## Texte fourni

Dernière modification le il y a un mois
par Jean-François Jagielski

Janvier 1955

Janvier 55 : Des 6 000 nationaux français qui demeuraient à Hanoi en juillet 1954, il n’en reste plus que 114. Preuve que le maintien d’une présence française au N-V est un échec presque total. Conscient de ce fait (voir 21 octobre 1954), Sainteny s’adressera au futur nouveau président du Conseil, Edgar Faure en ces termes : « C’est au moment où vous prenez la responsabilité du pouvoir [en février] que je me tourne vers vous pour savoir ce que nous devons faire de tout cela. Les positions que je suis parvenu à maintenir ou à rétablir doivent-elles être exploitées ou abandonnées ? »  (cité in Cadeau, 2019, p. 540). Il est de plus en plus perplexe quant au sens de la mission que la France lui a confiée sans, pas plus qu’avant  d’ailleurs, lui donner une vision claire de ce que l’on attend de lui.

Dans la première quinzaine de janvier paraît dans le journal France-Soir une série d’articles de Lucien Bodard (correspondant du journal en Indochine) sur le déroulement de la bataille de Dien Bien Phu. Les estimant être « un tissu d’inexactitudes et si venimeux », Navarre décide de « réagir ». Il demande à être reçu par le ministre de la Défense nationale Jacques Temple suivi d’une lettre redemandant la constitution d’une commission d’enquête qui restera une nouvelle fois sans réponse (Navarre, 1979, p. 403).


1er janvier 55 : L’instruction et l’organisation de l’A.N.V. est officiellement confiée au chef du M.A.A.G., le général O'Daniel, sous l'autorité « supérieure » mais en réalité de plus en plus symbolique, du commandant en chef des forces de l'Union française, le général Ély, qui conserve en théorie la direction stratégique du C.E.F.E.O. et de l’A.N.V. pour combattre le VM (Cournil, Journoud, 2011, p. 74).


2 janvier 55 : Venu de France où il était en exil, arrivée à Saigon de l’ancien président du Conseil Tran Van Huu (voir 3 mars 1951). Il est soutenu par la bourgeoisie et surtout par les ligues antidiémistes (voir mars 1955) qui voient en lui un potentiel remplaçant de Diem. Les Américains n’en veulent pas et le contrent. Durant la période de lutte contre les sectes, il est menacé par la visite de manifestants diémistes qui lui sont hostiles et l’accusent d’être un « suppôt du colonialisme ». Menacé par le gouvernement en place, il devra retourner en France (Truong Vinh Le, 1989, p. 29 ; Chaffard, 1969, p. 189). C’est par ce genre de pratiques que le régime diémiste entend se débarrasser de toute opposition au S-V.

## Relevé
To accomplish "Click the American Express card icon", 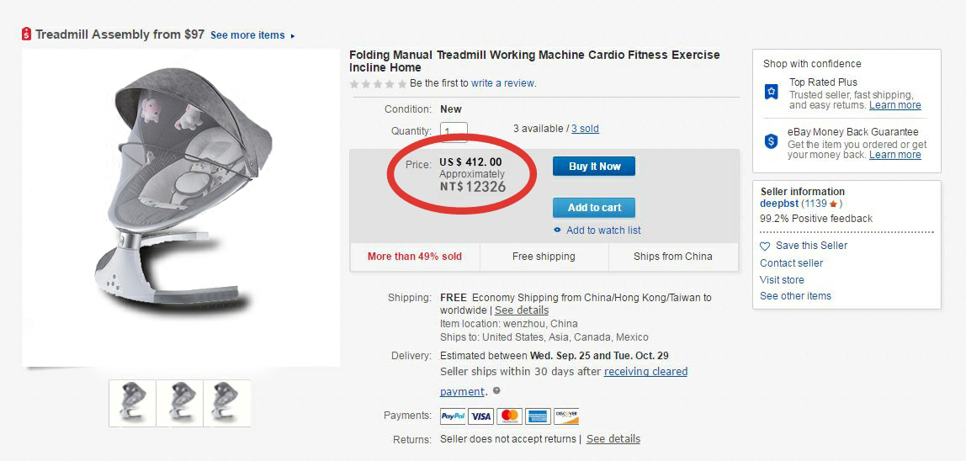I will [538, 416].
---
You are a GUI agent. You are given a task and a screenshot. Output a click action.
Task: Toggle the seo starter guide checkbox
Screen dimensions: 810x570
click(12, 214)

## Tâches à réaliser
(a) Traduisez en anglais cette phrase de la chronologie de janvier 1955 : « Les Américains n’en veulent pas et le contrent. »
(b) Prolongez la chronologie de janvier 1955 à partir de sa dernière phrase.
Vous n'aurez pas besoin des entrées.

## Réponses par tâche
(a) The Americans do not want him and work against him.

(b)
13 janvier 55 : Stigmatisant l’attitude d’abandon et de compromission des gouvernements de la IVe République, le président du conseil national du R.P.F., René Capitant, dénonce dans un article prémonitoire publié dans L’Observateur le rôle de la France et des U.S.A. Ceux-ci vont avaliser le non-respect par Diem des accords de Genève lorsqu’il annoncera officiellement, le 9 août, son refus de procéder aux élections qui auraient dû avoir lieu le 20 juillet 1956 en vue de la réunification du Vietnam. Selon Capitant, « dans ce cas, le Nord aura une position morale d’une puissance extrême : il prendra acte de la violation de la convention et en rendra la France responsable puisqu’elle en est la seule signataire. » (cité in Journoud, 2011, pp. 68-69)


Mi-janvier 55 : Un article de Lucien Bodard (proche de Cogny) publié dans France Soir décide le général Navarre à présenter sa version des faits dans la défaite de Dien Bien Phu (Cadeau, Cochet, Porte, 2021, p. 242).


20 janvier 55 : L’hebdomadaire Jours de France publie un article intitulé « Le Général Navarre parle… » Cette publication provoque la colère du gouvernement Mendès France. Navarre prévoit également de faire valoir d’ici peu son point de vue dans Le Figaro (Cadeau, Cochet, Porte, 2021, p. 242 ; Navarre, 1979, p. 403).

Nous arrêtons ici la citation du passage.